:: O que se pede ::
Retome o texto sobre a interdisciplinaridade na prática e continue a escrevê-lo a partir da última linha apresentada.

:: Texto de origem ::

A preleção da interdisciplinaridade na prática

Diogo Batalha

Gerontólogo na Santa Casa da Misericórdia de Águeda;

Licenciado em Gerontologia pela Escola Superior de Saúde da Universidade de Aveiro;

Mestre em Gerontologia pela Secção Autónoma das Ciências da Saúde;

Doutorando no Programa Doutoral em Gerontologia e Geriatria da Universidade de Aveiro / Instituto de Ciências Biomédicas Abel Salazar;

Presidente da Direção da Associação Nacional Interdisciplinar da Economia Social – ANIES;

Formador na área da Gerontologia.

:: Listagem em bruto ::

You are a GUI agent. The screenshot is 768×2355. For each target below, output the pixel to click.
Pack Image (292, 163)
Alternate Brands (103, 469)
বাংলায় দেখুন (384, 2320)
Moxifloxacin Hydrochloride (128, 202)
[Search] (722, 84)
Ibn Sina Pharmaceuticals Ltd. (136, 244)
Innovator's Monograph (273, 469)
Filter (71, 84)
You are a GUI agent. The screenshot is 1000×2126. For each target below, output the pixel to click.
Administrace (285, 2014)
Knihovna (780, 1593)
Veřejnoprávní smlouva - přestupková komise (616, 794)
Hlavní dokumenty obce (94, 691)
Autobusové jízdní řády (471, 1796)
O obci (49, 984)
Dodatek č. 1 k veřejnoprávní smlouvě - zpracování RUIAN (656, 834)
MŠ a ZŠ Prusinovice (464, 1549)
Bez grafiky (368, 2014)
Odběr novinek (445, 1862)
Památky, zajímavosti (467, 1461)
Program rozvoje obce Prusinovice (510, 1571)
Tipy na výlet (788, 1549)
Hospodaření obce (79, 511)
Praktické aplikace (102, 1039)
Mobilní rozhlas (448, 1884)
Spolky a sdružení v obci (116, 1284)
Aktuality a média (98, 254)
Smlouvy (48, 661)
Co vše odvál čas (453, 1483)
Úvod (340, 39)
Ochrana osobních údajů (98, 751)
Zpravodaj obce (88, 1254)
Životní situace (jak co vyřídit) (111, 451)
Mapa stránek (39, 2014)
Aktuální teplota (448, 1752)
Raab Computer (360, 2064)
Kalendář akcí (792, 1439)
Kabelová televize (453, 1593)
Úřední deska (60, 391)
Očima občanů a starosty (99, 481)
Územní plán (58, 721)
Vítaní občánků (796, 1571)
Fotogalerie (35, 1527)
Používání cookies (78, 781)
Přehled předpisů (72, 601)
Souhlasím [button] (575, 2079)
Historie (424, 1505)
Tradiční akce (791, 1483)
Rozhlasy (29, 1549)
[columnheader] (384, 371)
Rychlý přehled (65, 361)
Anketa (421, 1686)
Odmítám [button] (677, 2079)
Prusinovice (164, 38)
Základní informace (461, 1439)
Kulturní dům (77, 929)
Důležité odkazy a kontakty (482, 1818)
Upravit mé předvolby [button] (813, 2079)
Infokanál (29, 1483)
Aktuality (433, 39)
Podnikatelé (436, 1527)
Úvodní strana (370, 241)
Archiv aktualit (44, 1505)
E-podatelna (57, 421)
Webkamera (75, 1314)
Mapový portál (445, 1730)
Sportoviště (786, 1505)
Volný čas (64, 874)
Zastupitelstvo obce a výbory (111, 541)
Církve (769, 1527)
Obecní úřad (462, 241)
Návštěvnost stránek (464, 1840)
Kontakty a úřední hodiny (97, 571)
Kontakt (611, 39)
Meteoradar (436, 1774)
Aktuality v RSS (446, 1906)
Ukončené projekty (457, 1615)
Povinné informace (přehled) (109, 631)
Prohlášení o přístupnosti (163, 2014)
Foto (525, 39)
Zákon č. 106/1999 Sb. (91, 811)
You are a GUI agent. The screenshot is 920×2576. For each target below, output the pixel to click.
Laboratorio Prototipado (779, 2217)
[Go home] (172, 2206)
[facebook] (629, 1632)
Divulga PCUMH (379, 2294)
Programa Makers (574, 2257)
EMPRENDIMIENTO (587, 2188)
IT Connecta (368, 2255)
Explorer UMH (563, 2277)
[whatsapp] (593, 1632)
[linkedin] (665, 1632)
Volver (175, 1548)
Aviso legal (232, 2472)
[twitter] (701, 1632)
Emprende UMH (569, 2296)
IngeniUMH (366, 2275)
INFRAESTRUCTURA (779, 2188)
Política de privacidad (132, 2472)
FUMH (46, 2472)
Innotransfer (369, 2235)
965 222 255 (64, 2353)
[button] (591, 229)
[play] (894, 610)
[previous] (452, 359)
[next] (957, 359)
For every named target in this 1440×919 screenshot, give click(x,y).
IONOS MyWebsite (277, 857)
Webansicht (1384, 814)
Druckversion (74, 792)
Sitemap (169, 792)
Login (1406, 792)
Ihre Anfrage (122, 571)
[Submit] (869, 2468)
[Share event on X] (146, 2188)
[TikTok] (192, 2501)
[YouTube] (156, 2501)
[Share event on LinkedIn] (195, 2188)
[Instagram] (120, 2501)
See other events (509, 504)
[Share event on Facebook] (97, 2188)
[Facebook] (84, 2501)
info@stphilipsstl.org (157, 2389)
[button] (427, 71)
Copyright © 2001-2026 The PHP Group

:: Resultado final ::
A interdisciplinaridade não é só uma moda académica, epistemológica ou disciplinar. Abrange duas ou mais áreas de estudo, com especialistas de diferentes disciplinas, que compartilham, constroem ideias e soluções conjuntas, com limites, respeito e humildade, em torno de um objetivo comum. Até a década de 70, o mote de pesquisa era isolado a cada disciplina. No entanto, quando o foco começou a mudar da pesquisa básica para a pesquisa intersubjetiva, no sentido de resolver desafios maiores, como mudanças climáticas, crises alimentares, água, saúde pública, etc., observa-se uma transcendência dos limites disciplinares, avançando, assim, para pesquisa interdisciplinar. Como esta postura ultrapassa os limites convencionais de uma disciplina, muitos especialistas acreditam que a pesquisa interdisciplinar pode resolver problemas que a pesquisa interna a cada disciplina, não resolve.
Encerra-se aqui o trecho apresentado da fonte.